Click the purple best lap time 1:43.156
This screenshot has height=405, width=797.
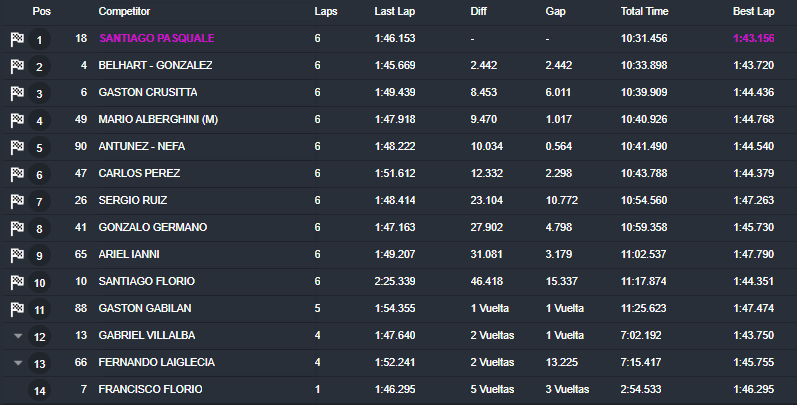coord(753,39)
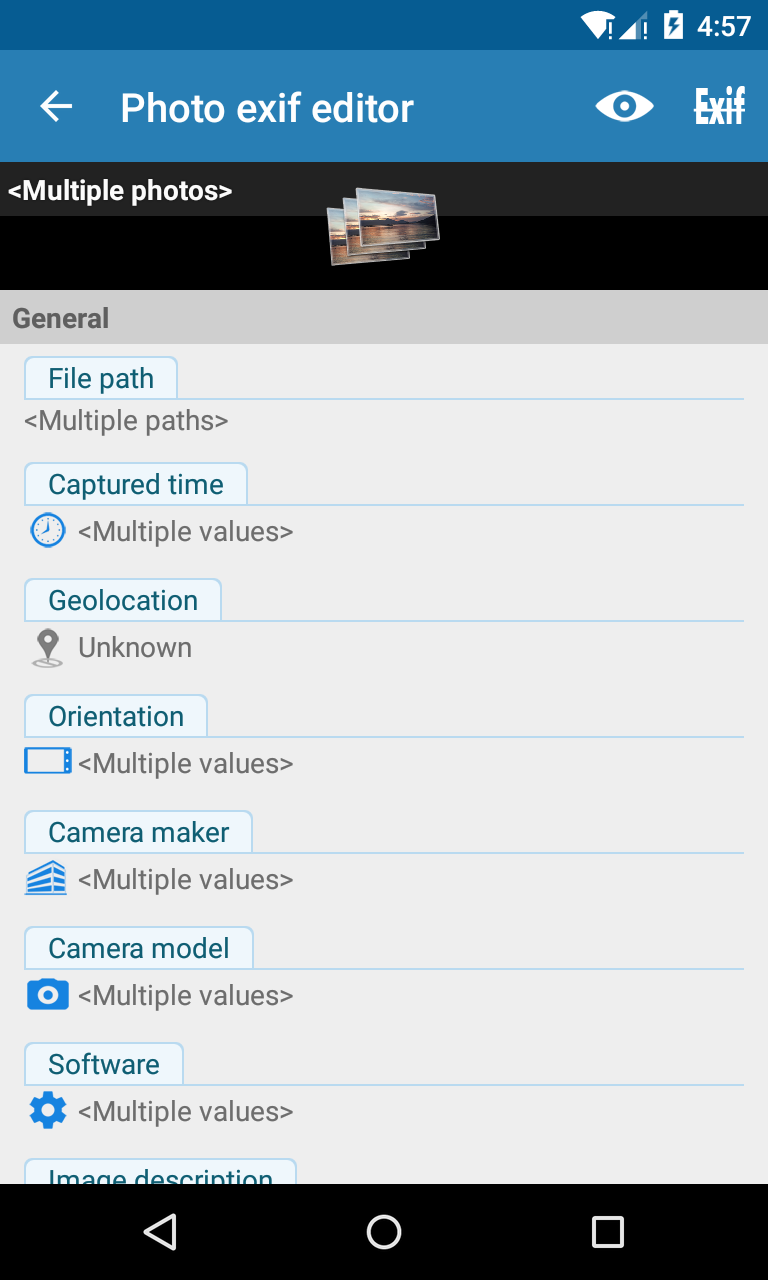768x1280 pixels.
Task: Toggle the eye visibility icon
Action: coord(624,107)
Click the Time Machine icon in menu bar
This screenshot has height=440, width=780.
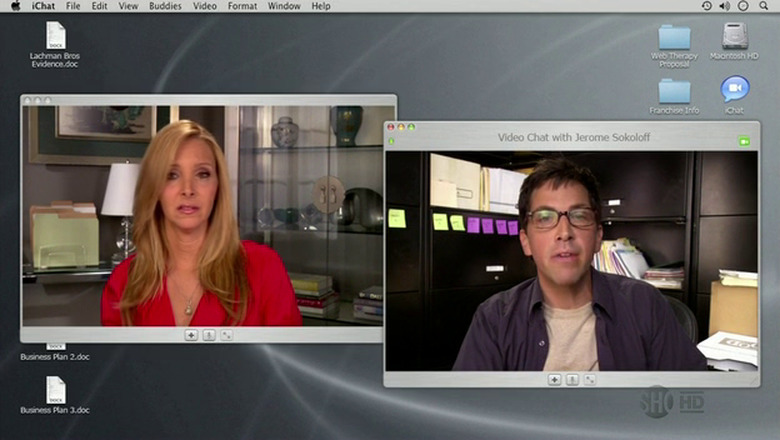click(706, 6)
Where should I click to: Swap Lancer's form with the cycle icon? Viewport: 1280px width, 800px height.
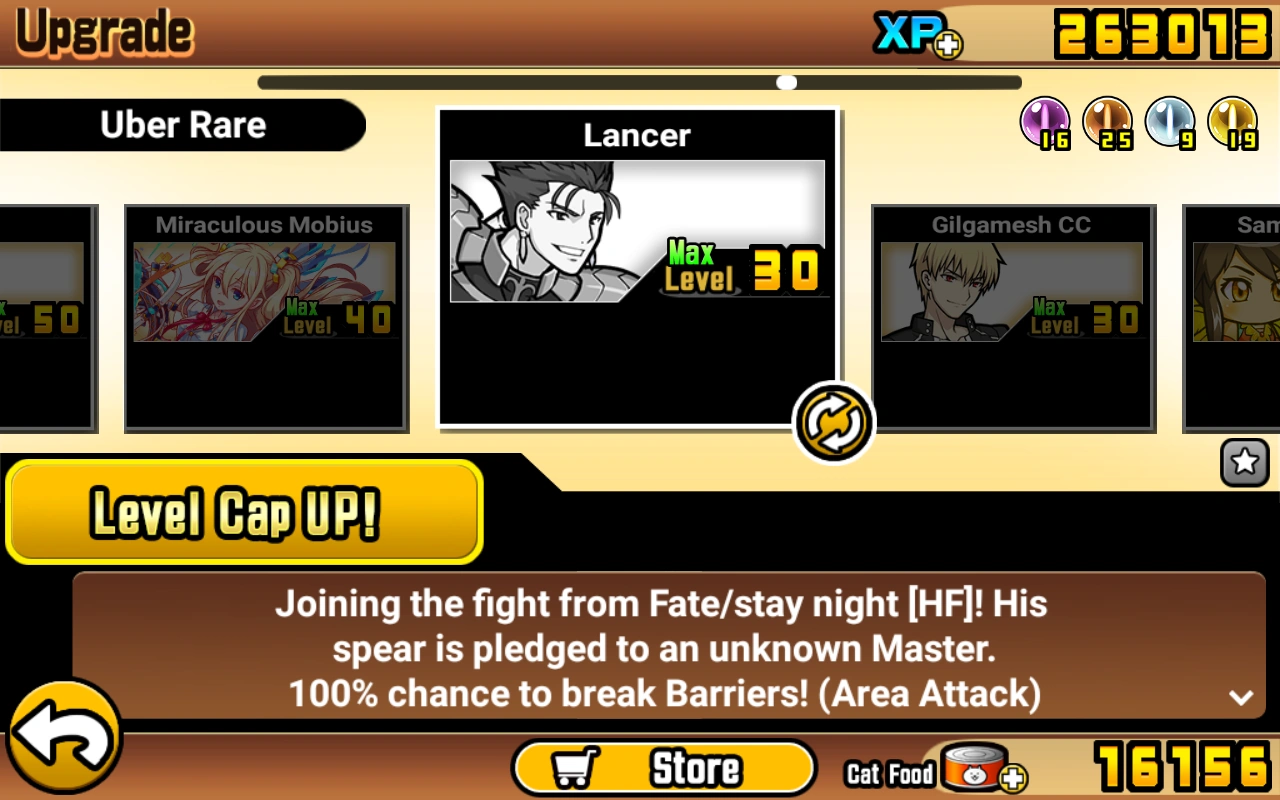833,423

• **TASK STATEMENT**
Rewrite all of the lines above, replacing "screenshot" with "image" and changing nothing else. Don't include the pictures.

• **THE SOLUTION**
Click the purple best lap time 1:43.156
This image has height=405, width=797.
coord(753,39)
768x1280 pixels.
Task: Toggle the eye visibility icon
Action: coord(624,107)
Click the Time Machine icon in menu bar
This image has height=440, width=780.
click(706, 6)
Where should I click to: Swap Lancer's form with the cycle icon? Viewport: 1280px width, 800px height.
833,423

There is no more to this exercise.